Empty your compost bin if your compost is ready, or add other compost on the top of your garden, between 1″ – 4″ thick. Be careful not to bury perennials. Leave the compost on top of the soil, or, turn it into the soils to improve soil structure and nutrient value. Never till wet soils, as this will encourage compaction. For a more robust soil amendment procedure, consider the “double-digging” method. This more intensive method helps to alleviate soil compaction. For more specifics on this method, visit: http://communitycrops.org/education/double-digging/.

Continue Watering your Gardens and Landscape:

Water your plants and gardens until right before the ground freezes, which is typically toward the end of November or early December in this region. It is especially important to water any new plant installations, transplanted plants, any Fall bulb installations, and all the evergreens.

Plant Perennials until mid-October:

This is a good time of year to see where additional plantings will make the most sense in the landscape. New plants will take root quickly in the warmer soils of Fall, and many plants are on sale. It is usually safe to plant until October 15, and even a little later if the temps remain favorable.

Plant Fall Bulbs for Spring Blooms: 

The little time it takes to plant Fall bulbs will pay off in the Spring. Tulips make a great cut flower, and will typically stay in bloom from mid-April through late May. Be sure to plant bulbs at a depth twice of its height. Place bone meal or other bulb food at the bottom of the hole. Position the bulb pointy side up. (If you’re unsure which side is “up”, place the bulb on its side, and it will find its way to the surface.) For big impact, mass plantings of at least 50 bulbs from the same variety will provide a uniform appearance in the Spring. Plant 10 bulbs in a hole for smaller groupings. Cover the hole with chicken wire, or sprinkle cayenne pepper on top of the soil to discourage the squirrels.

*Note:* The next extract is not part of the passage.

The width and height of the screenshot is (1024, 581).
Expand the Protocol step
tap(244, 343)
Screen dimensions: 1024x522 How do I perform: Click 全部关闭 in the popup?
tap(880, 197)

High visibility areas are great for flowering bulb placement. Choose areas along an entryway, or areas that can be viewed from a window. Plant bulbs between perennials for a seasonal color palette change. Or consider planting hyacinth behind cool season viola pansies, for example, for a dramatic effect. Established bulbs will flourish with a Fall top dressing of fertilizer to help encourage the stems to shoot to the surface in the Spring.

Divide and Transplant:

Thin, divide and transplant perennials now, since you can see how the plants relate to each other in the garden. A good guideline for when to transplant, is for any plant blooming in the Spring, transplant it in the Fall. Fall-blooming plants are best transplanted in the Spring. It is usually a matter of aesthetic choice whether a plant gets transplanted, versus for a horticultural benefit.


When a shrub or tree has lost its leaves for the season, it is usually safe to prune it. Trees that benefit from pruning now include Ash, Aspen, Burch, Catalpa, Poplar and Willow. A guideline for pruning evergreens: wait until you might use their branches for winter decor.

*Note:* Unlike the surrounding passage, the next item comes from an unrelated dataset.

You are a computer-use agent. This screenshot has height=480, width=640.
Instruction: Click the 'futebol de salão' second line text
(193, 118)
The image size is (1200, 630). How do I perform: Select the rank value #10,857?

Remove Annuals from Gardens and Containers, and Re-use Tubers, Tropical and House Plants:

Once the plants begin to decline, remove them (by hand or with a trowel). If there is no disease present in the root system, a sustainable approach is to leave the root system and turn it back into the soils, which helps to replenish soil nutrients. Large root masses in containers can be left in to provide structure to the container for Fall or Wintergreen plantings. Recycle potting soil into your garden beds. Most containers should have new potting soil every two years.

Tubers from Elephant Ear, Canna and Dahlia plants can be re-used next season. Wash off the soil, label the variety, and place them in a crate of peat moss. They prefer a dark, 40 – 50 degree environment over the winter, similar to a root cellar. Water once a month, and start them in a sunny window in March or April until they can be safely replanted again once the Spring frost has passed.

Banana trees, Australian tree ferns and many succulents will go dormant in a similarly cool location. With the exception of the succulents, cut back the foliage, leaving the main stem. Water sparingly monthly, and they may come back bigger and better for next season.

Blooming tropical plants like Hibiscus, Oleander or Bougainvillea can be overwintered by placing them in a sunny window. Be sure to hose them off well first to remove any insects before bringing them indoors. They can be pruned back in the winter to encourage new growth in the Spring.  Water with a diluted fertilizer. Other houseplant varieties like Philodendron, Palm, Cordyline or Ivy will survive by a sunny window in the winter, as well.

These approaches will not only reduce the need to purchase expensive plants again next season, but will also reduce the debris sent to compost sites and landfills in our community!